Led by falling prices for fuel and energy, everyday prices crept down in August. AIER’s Everyday Price Index (EPI) fell 0.1 percent following a three-month string of moderate increases.
As Chart 2 shows, the CPI increased 0.1 percent, but on a seasonally adjusted basis. (The EPI is not seasonally adjusted.) See Chart 1 for a long-term comparison of the EPI and CPI.
Motor fuel and transportation is a major contributor to the August decline, falling 0.3 percent. In this category, motor fuel prices decreased 0.5 percent, offsetting the increase in motor vehicle insurance and public transportation.

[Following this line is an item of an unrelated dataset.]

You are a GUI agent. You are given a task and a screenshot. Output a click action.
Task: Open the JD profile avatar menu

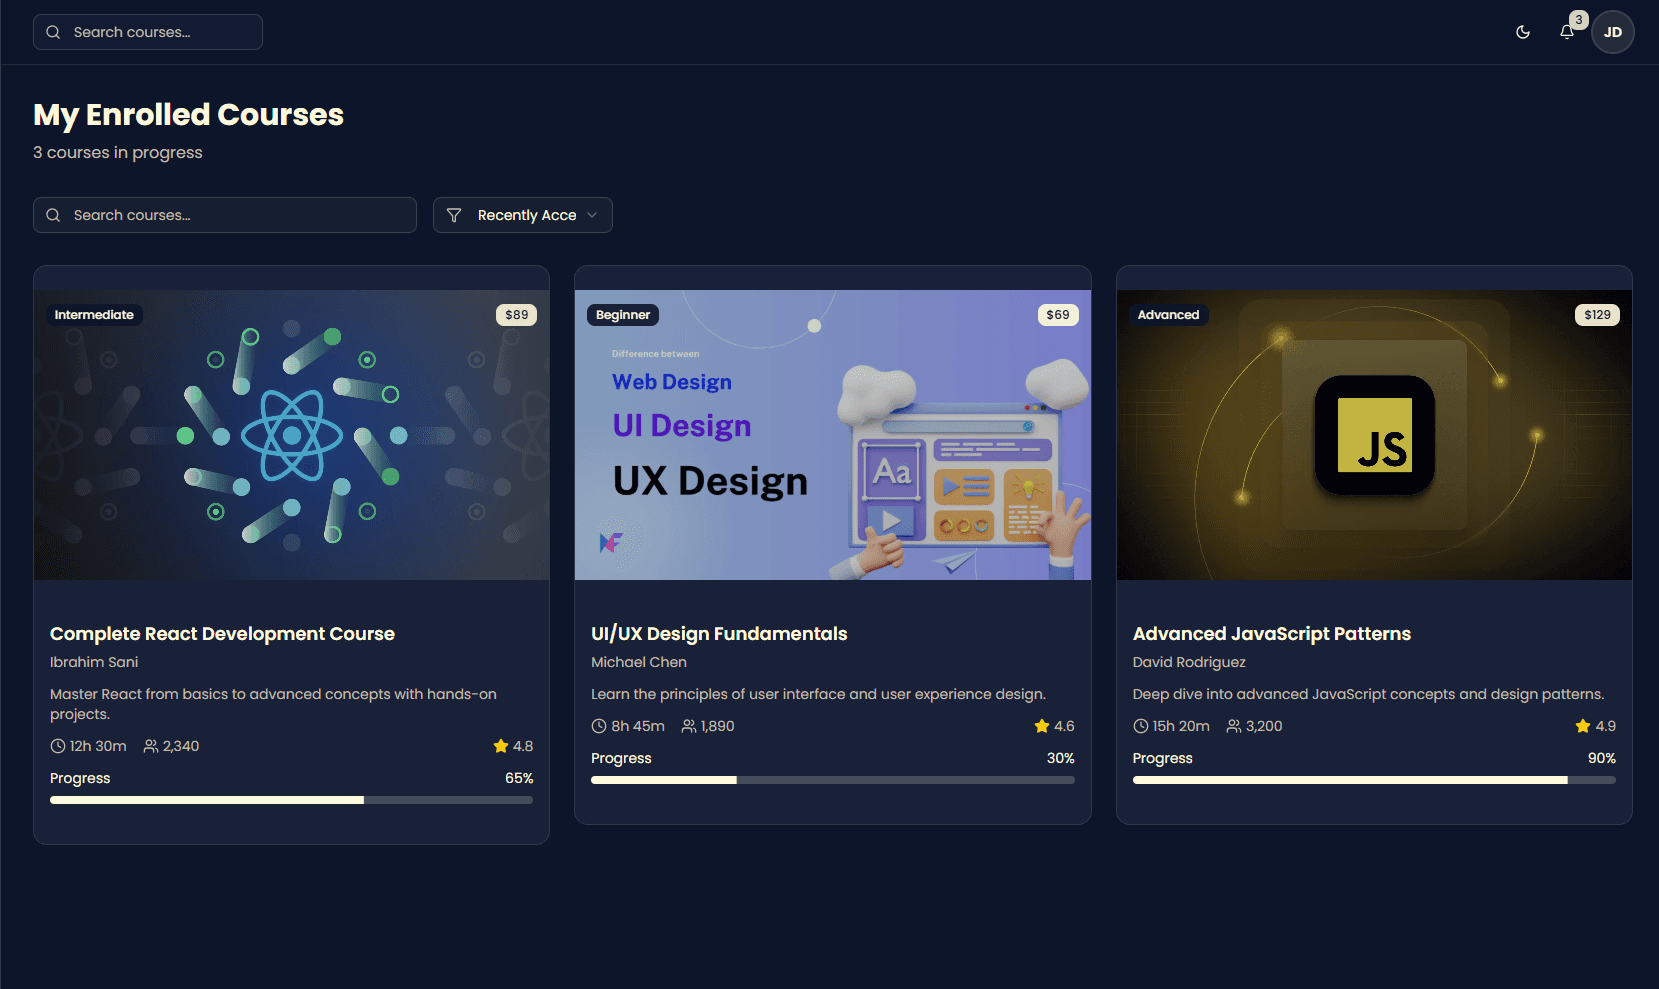click(1612, 31)
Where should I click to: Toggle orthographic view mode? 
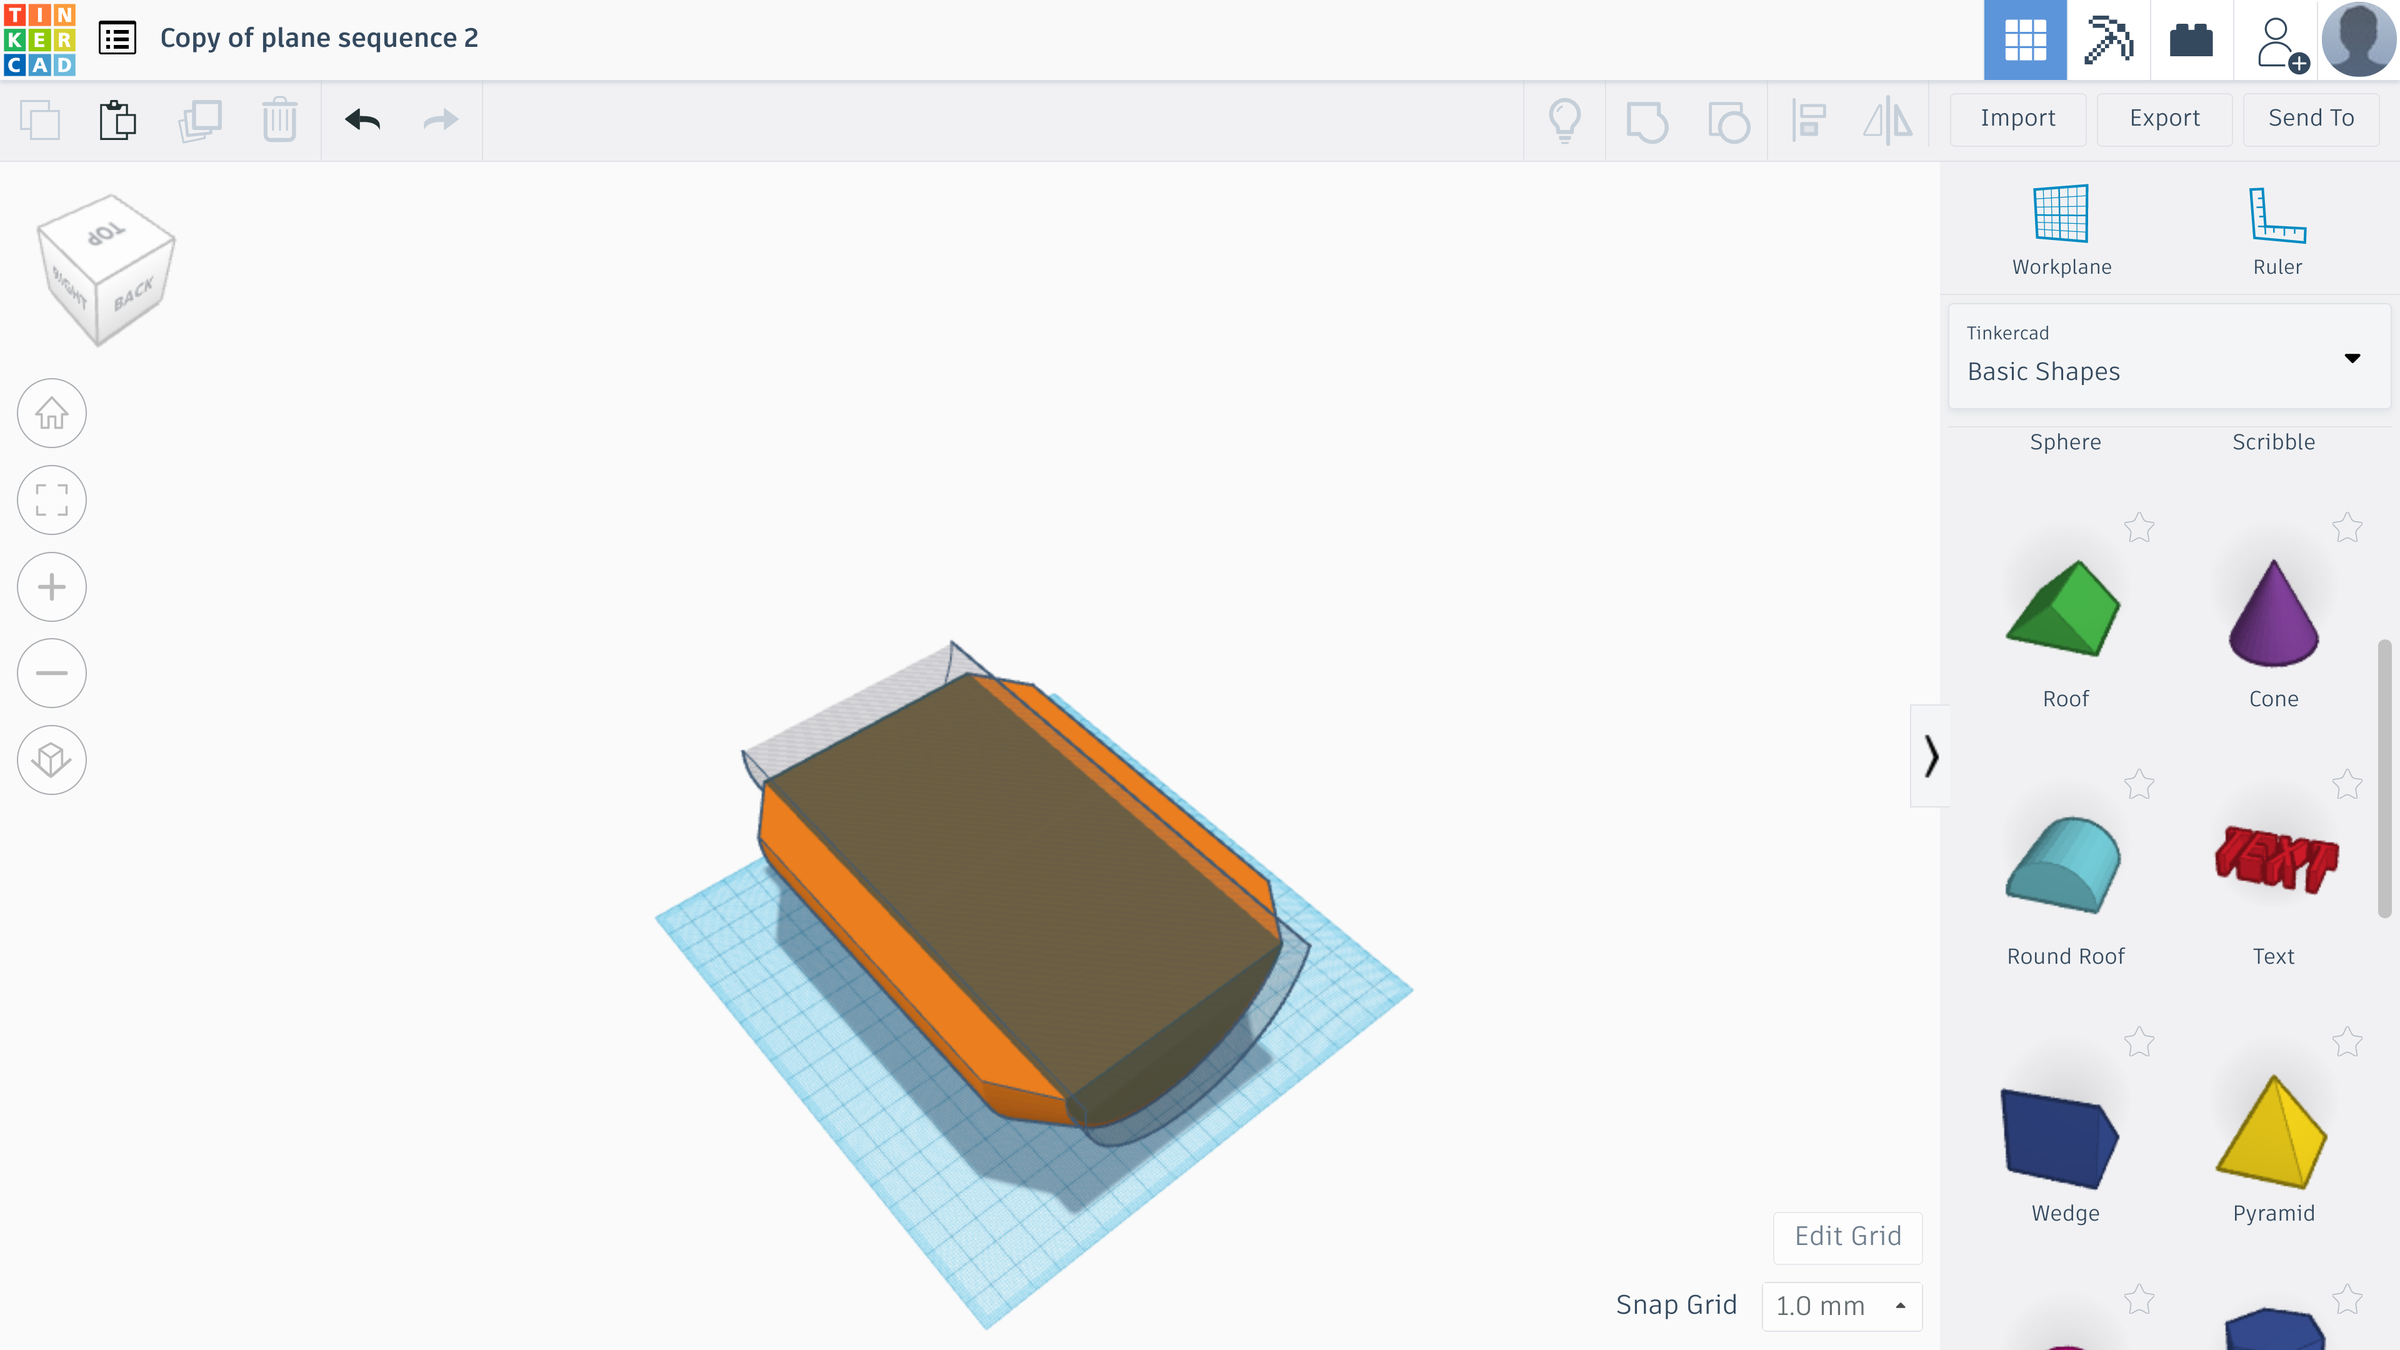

Despite concerns over effect of the conflict in Syria on Middle East oil supply, the outlook for motor fuel indicates that the average motor fuel price will be lower than it was last year. The futures price for Brent crude settled at $108.19 per barrel on September 17, the lowest since the end of July. The U.S. Energy Information Administration (EIA) has projected that the average Brent crude oil price this year will still be lower than it was last year. EIA expects this decreasing trend to continue through 2014. At press time, the average regular gasoline price at the pump is $3.55 per gallon, $0.04 lower than the average year-to-date price.
Household fuel, utilities, and supplies, which trended down 0.4 percent, was another major factor in the August decline. In this category, household energy was the driver. Utility (pipe) gas service prices declined 2 percent, and electricity bills decreased 0.5 percent, which offset the increases in fuel oil, propane, and kerosene.
While the monthly change in electricity prices is its second decrease this year, this will not overturn the upward trend. Year-over-year, changes in electricity prices have been gradually accelerating from a 1 percent increase in January to a 3 percent increase in August.
Utility (pipe) gas prices have been increasing on a year-over-year basis since last July. The relatively low price of natural gas after 2006 allowed manufacturers to switch to natural gas for their production and heating fuel needs. With the current revival of manufacturing, more demand for natural gas will keep driving up its price.
While the energy expenditures that make up the biggest portion of consumers’ everyday expenses dropped last month, expenditures that constitute a small portion of everyday expenses went up.
Prescription drug prices had the biggest increase last month, at 0.7 percent. But on a year-to-year basis, the increase has been slowing and the price has stayed relatively stable for four months.
Prices for tobacco and smoking products increased 0.4 percent. Year-over-year increases suggest that their prices will continue in an upward trend.
The prices of personal care products and services also went up 0.4 percent. The main driver is prices forpersonal care services. Prices for personal care productshave been on a downward trend on a year-over-year basis.
About the EPI
AIER’s Everyday Price Index (EPI) measures the changing prices of frequently purchased items like food and utilities. We do this by selecting the prices of goods and services from the thousands collected monthly by the Bureau of Labor Statistics in computing its Consumer Price Index. The EPI basket contains only prices of goods and services that Americans typically buy at least once a month, excluding contractually fixed purchases such as mortgages. Our staff economists weight each EPI category in proportion to its share of Americans’ average monthly expenditures. In order to better reflect the out-of-pocket prices that consumers experience on a daily basis, the EPI does not seasonally adjust prices.